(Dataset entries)
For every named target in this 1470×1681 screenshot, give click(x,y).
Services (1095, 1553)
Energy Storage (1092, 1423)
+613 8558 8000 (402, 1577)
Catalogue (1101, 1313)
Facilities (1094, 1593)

> Exercise directions: Please copy out the preceding data in full, exactly as written.

> Solved problem:
For every named target in this 1470×1681 screenshot, give click(x,y).
Services (1095, 1553)
Energy Storage (1092, 1423)
+613 8558 8000 (402, 1577)
Catalogue (1101, 1313)
Facilities (1094, 1593)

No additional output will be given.